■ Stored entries
_ _ _ _

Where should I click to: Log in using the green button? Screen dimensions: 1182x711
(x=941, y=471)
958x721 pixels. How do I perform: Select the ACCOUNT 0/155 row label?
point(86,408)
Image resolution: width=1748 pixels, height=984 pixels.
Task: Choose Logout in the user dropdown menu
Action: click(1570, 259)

_ _ _ _

■ Task item
All of the entries above should be transcribed exactly, line for line.

■ Solution to this problem
Where should I click to: Log in using the green button? Screen dimensions: 1182x711
(x=941, y=471)
958x721 pixels. How do I perform: Select the ACCOUNT 0/155 row label?
point(86,408)
Image resolution: width=1748 pixels, height=984 pixels.
Task: Choose Logout in the user dropdown menu
Action: click(1570, 259)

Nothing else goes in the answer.